Une assemblée ministérielle s’est tenue récemment dans la capitale ivoirienne, rassemblant des décideurs africains et des partenaires internationaux pour redéfinir la stratégie du continent face aux enjeux des minéraux critiques. L’événement a regroupé des ministres des Mines, de l’Énergie et de l’Industrie, aux côtés de représentants d’institutions panafricaines et de bailleurs de fonds.

Abidjan, épicentre d’une nouvelle gouvernance minière africaine

Les discussions ont porté sur la nécessité de créer de la valeur locale plutôt que d’exporter des matières brutes. L’objectif ? Permettre aux populations africaines de bénéficier directement des retombées économiques de leurs ressources naturelles.

Un appel à une refonte radicale des modèles extractifs

Le président de la Banque africaine de développement a lancé un plaidoyer pour une révolution dans la gestion des ressources minières. Il a souligné l’urgence de transformer localement les matières premières afin d’augmenter leur valeur ajoutée sur le continent.

« Nous devons passer d’un modèle d’exportation à une économie de transformation », a-t-il martelé. Il a également pointé du doigt le sous-financement chronique des institutions de développement africaines, dont le bilan cumulé ne représente qu’1 % du total mondial.

Pour lui, les solutions passent par l’investissement dans les infrastructures durables et le développement d’industries locales capables d’exploiter pleinement le potentiel minier africain.

La Côte d’Ivoire mise sur son sous-sol pour un décollage économique

Le ministre ivoirien des Mines a rappelé que près des trois quarts du territoire national abritent des gisements de minéraux critiques. Une aubaine pour un pays qui vise le statut de nation à revenu intermédiaire supérieur d’ici 2030.

Abidjan mise sur un plan stratégique 2026-2040 évalué à 38 000 milliards de francs CFA, avec une participation massive du secteur privé (88 %). Ce programme vise à structurer une filière minière intégrée, de l’extraction à la transformation.

Un trésor minier de 29 500 milliards de dollars sous-exploité

L’Afrique détient 30 % des réserves mondiales de minéraux clés pour la transition énergétique : cobalt, lithium, graphite, terres rares, cuivre, manganèse et nickel. Pourtant, seulement une partie de ce potentiel est exploitée aujourd’hui.

La demande mondiale explose : d’ici 2040, les besoins en lithium pourraient augmenter de 842 %, ceux en métaux du platine de plus de 1 000 %, et le cuivre de 88 %. Une opportunité historique pour le continent.

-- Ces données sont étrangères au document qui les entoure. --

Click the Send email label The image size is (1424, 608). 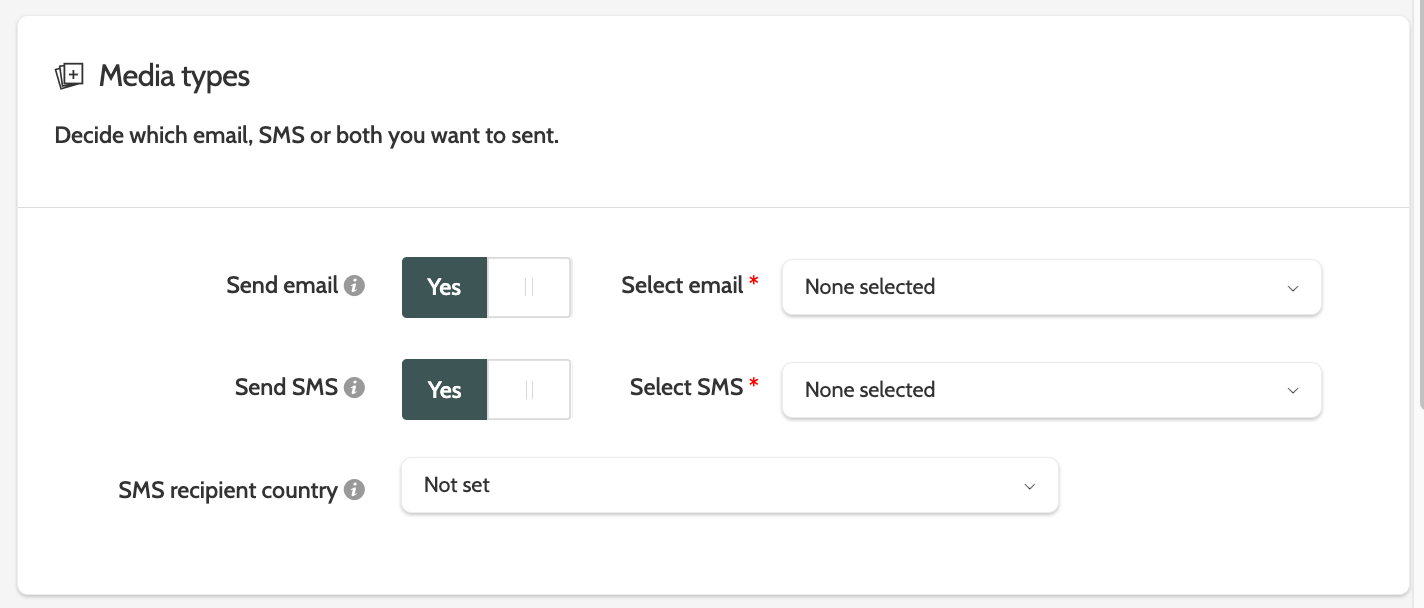(282, 286)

Vers une industrialisation africaine des ressources stratégiques

Les dirigeants présents à Abidjan ont acté leur volonté de briser le cycle de l’exportation brute. Leur objectif ? Faire des minéraux critiques un moteur d’industrialisation, de création d’emplois et de développement inclusif.

Cette conférence marque une étape décisive dans la quête d’autonomie économique de l’Afrique, face à une transition énergétique mondiale qui s’accélère.